What is expected - A verbatim transcript of the data below is required, images omitted.

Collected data
━━━━━━━━━━━━━━━━━━━━━━━━━━━━━━
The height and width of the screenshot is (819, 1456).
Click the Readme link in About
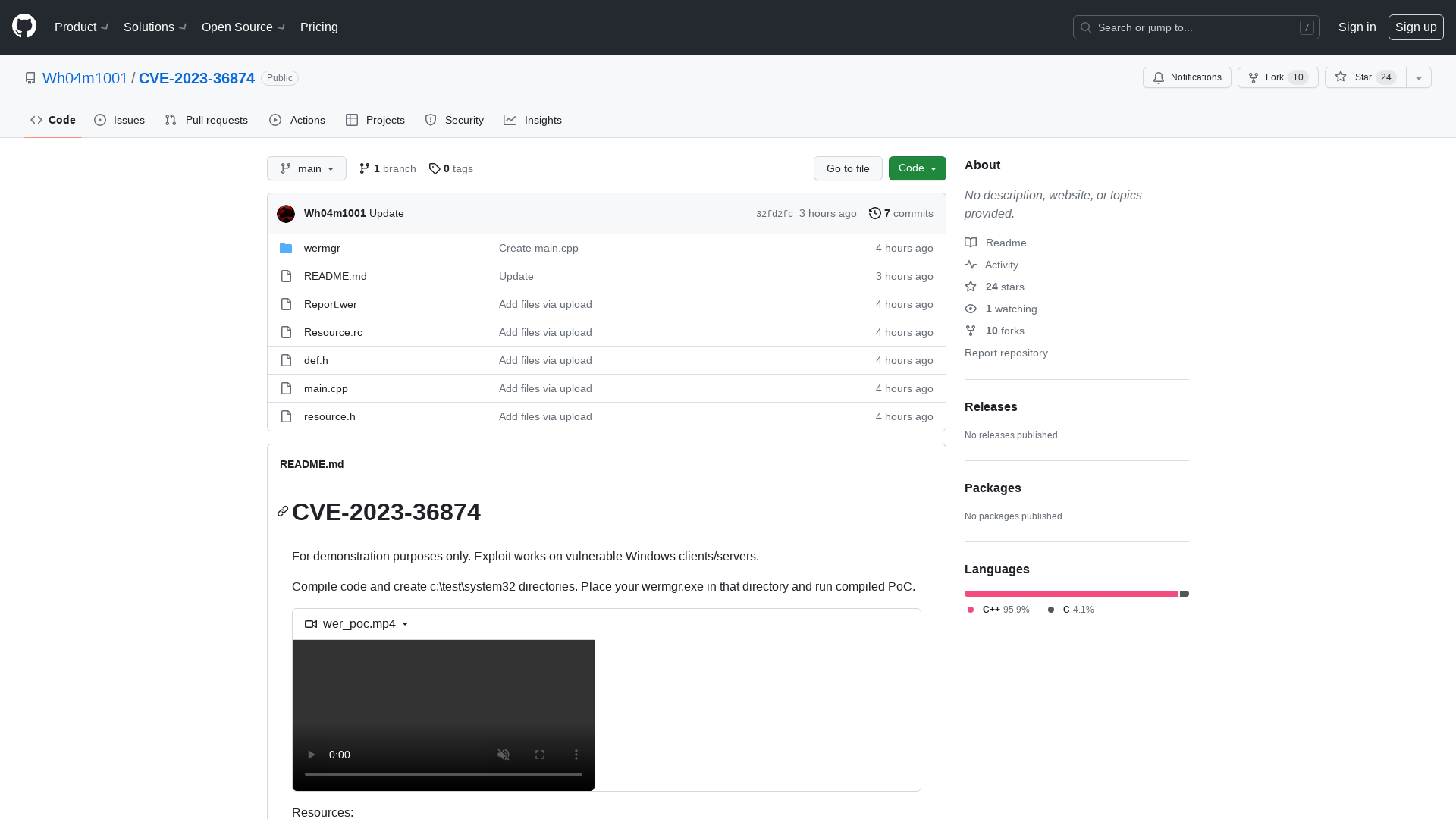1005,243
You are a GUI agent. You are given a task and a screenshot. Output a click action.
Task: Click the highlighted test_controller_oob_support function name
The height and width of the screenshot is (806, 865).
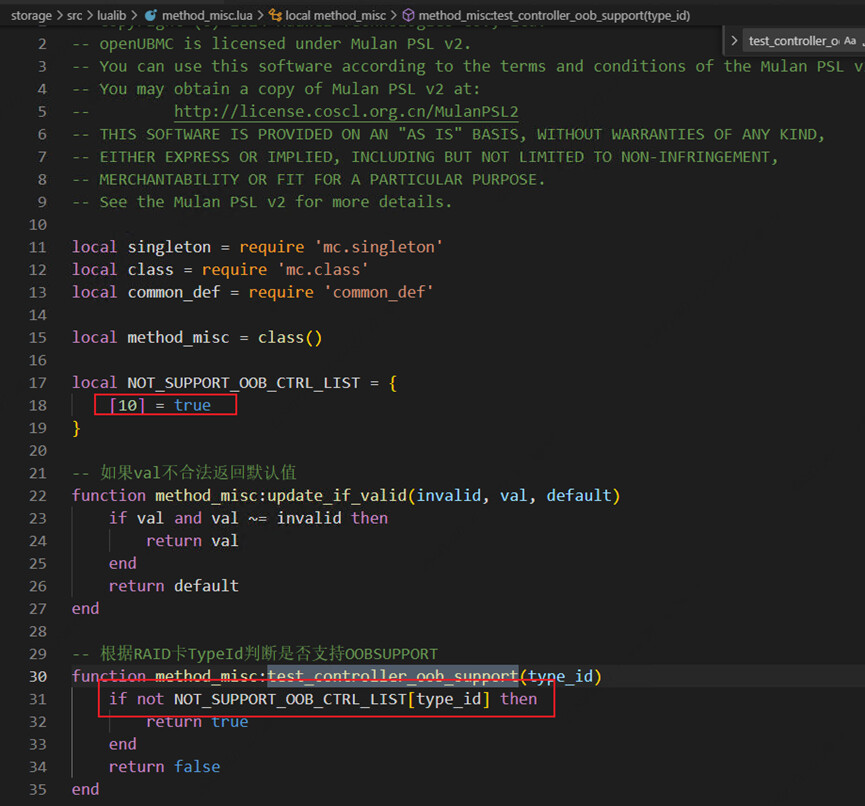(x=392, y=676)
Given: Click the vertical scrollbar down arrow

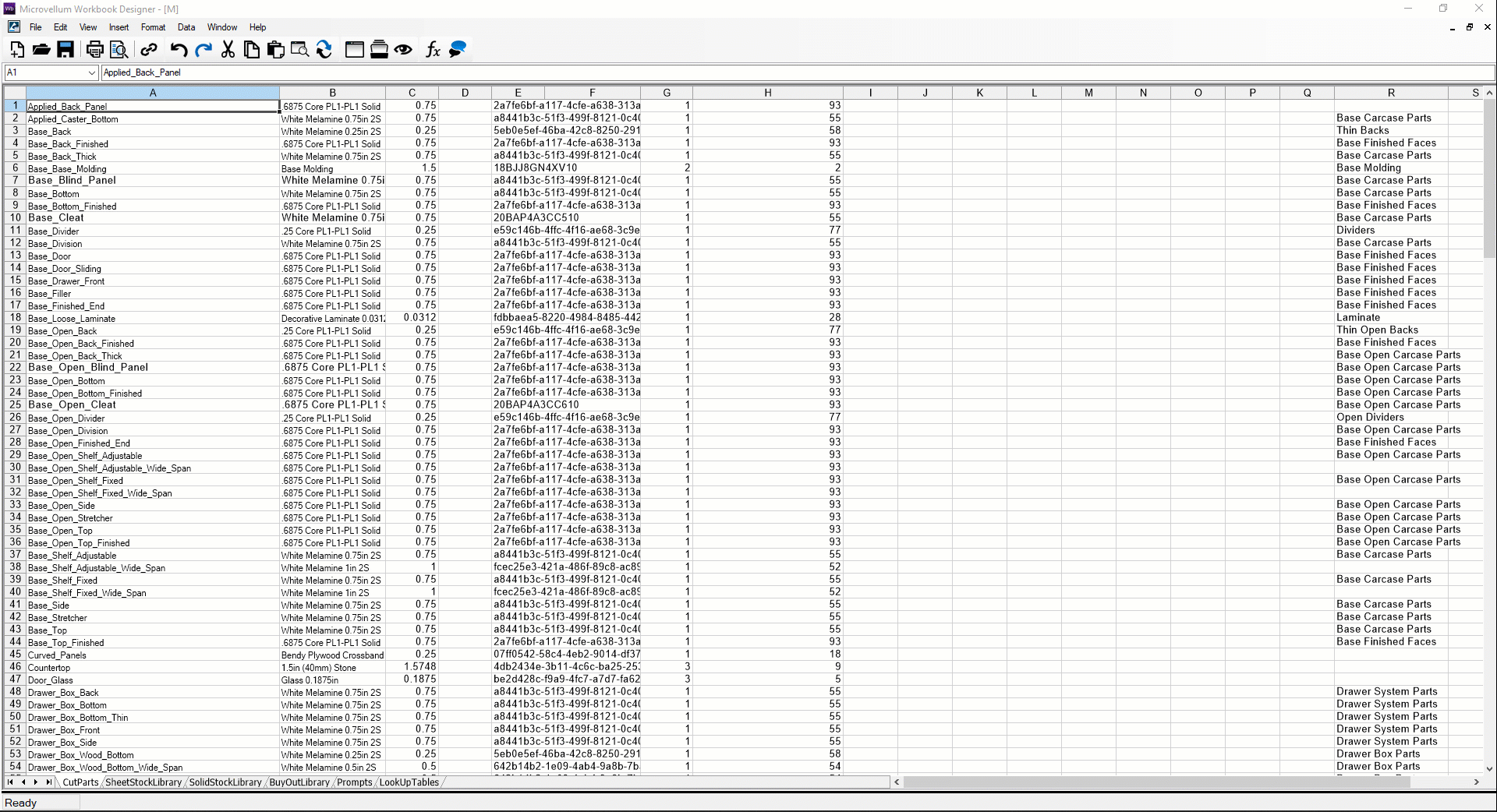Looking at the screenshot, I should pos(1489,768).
━━━━━━━━━━━━━━━━━━━━━━━━━━━━━━
Expected answer -
The height and width of the screenshot is (819, 1456).
Click the Readme link in About
1005,243
You are a GUI agent. You are given a task and a screenshot. Output a click action.
Task: Click the highlighted test_controller_oob_support function name
The height and width of the screenshot is (806, 865).
(x=392, y=676)
Given: Click the vertical scrollbar down arrow

Looking at the screenshot, I should pos(1489,768).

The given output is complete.